Task goal - Pick out every line in the records that contains the word "height", and copy each one in full.

Exercise materials -
______________________________
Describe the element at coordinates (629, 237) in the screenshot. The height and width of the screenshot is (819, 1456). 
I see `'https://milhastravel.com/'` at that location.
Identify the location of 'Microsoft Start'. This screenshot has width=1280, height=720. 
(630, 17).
______________________________
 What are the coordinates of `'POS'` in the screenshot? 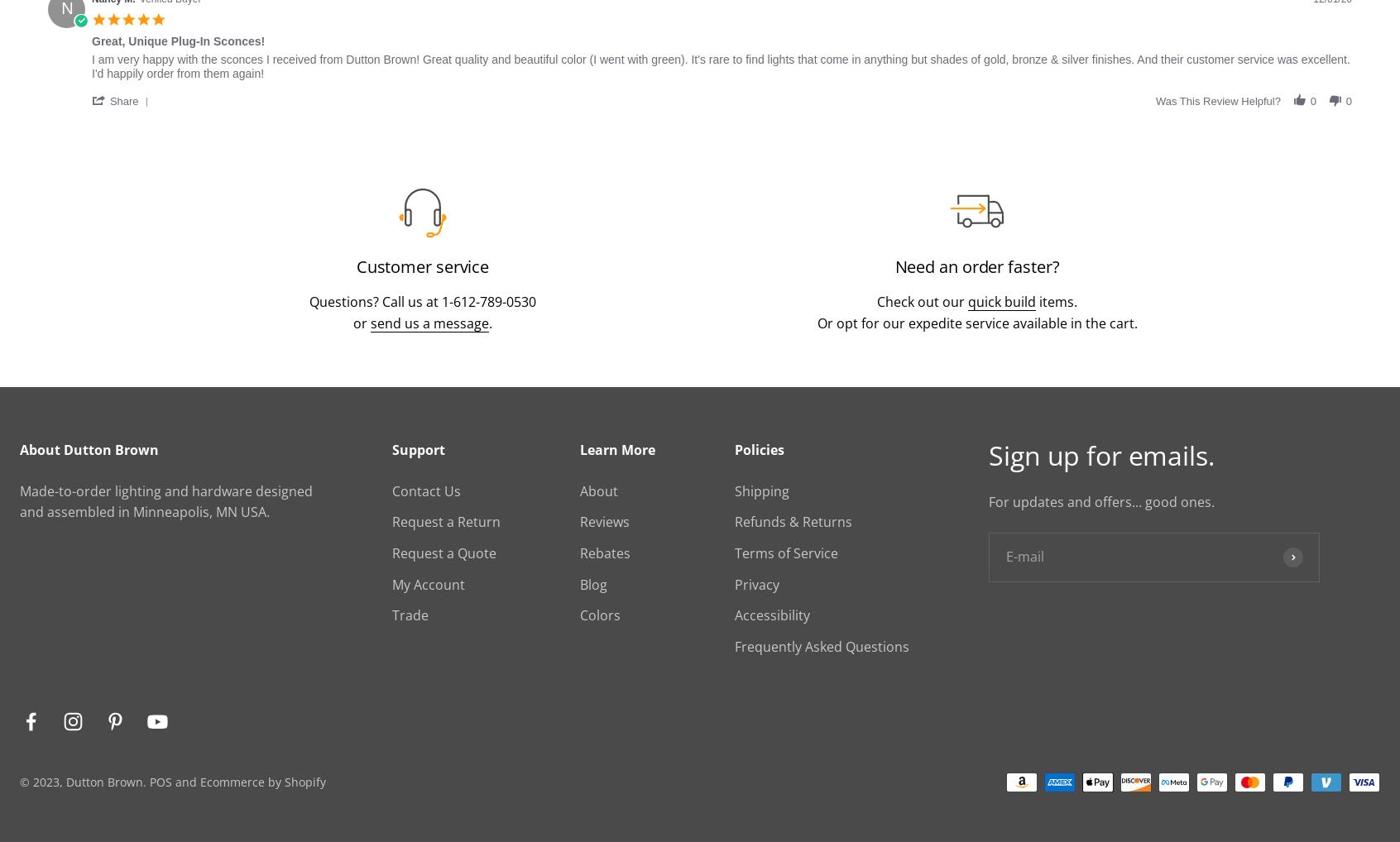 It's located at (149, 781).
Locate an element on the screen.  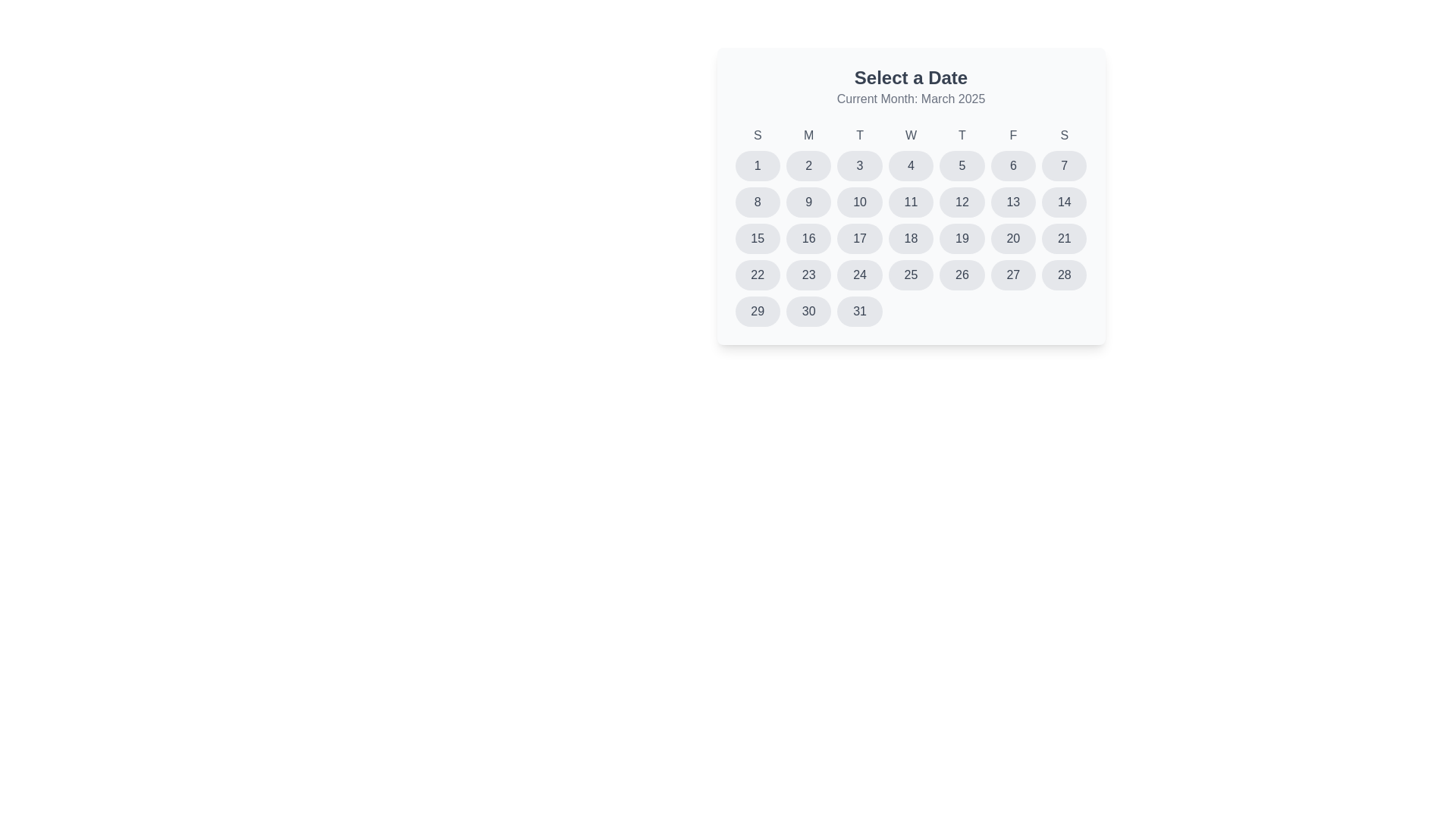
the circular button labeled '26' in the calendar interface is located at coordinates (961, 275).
______________________________
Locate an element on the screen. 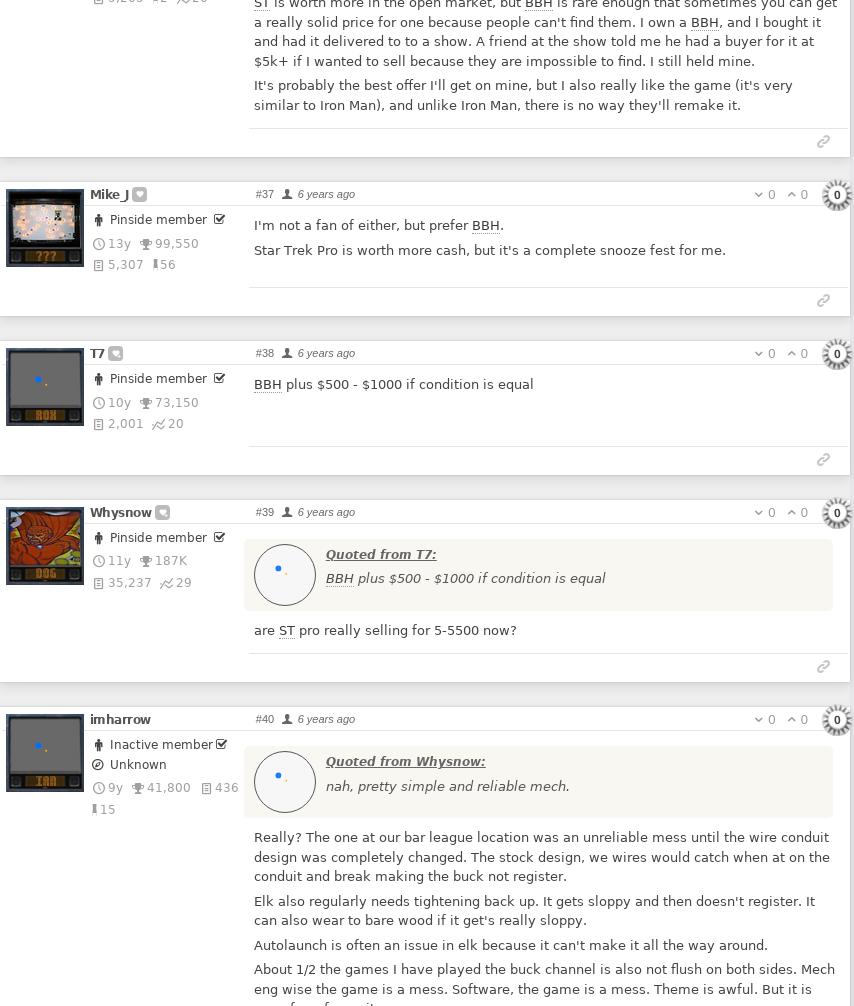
______________________________
The reply -
Describe the element at coordinates (629, 237) in the screenshot. The height and width of the screenshot is (819, 1456). 
Identify the location of 'Microsoft Start'. This screenshot has width=1280, height=720. 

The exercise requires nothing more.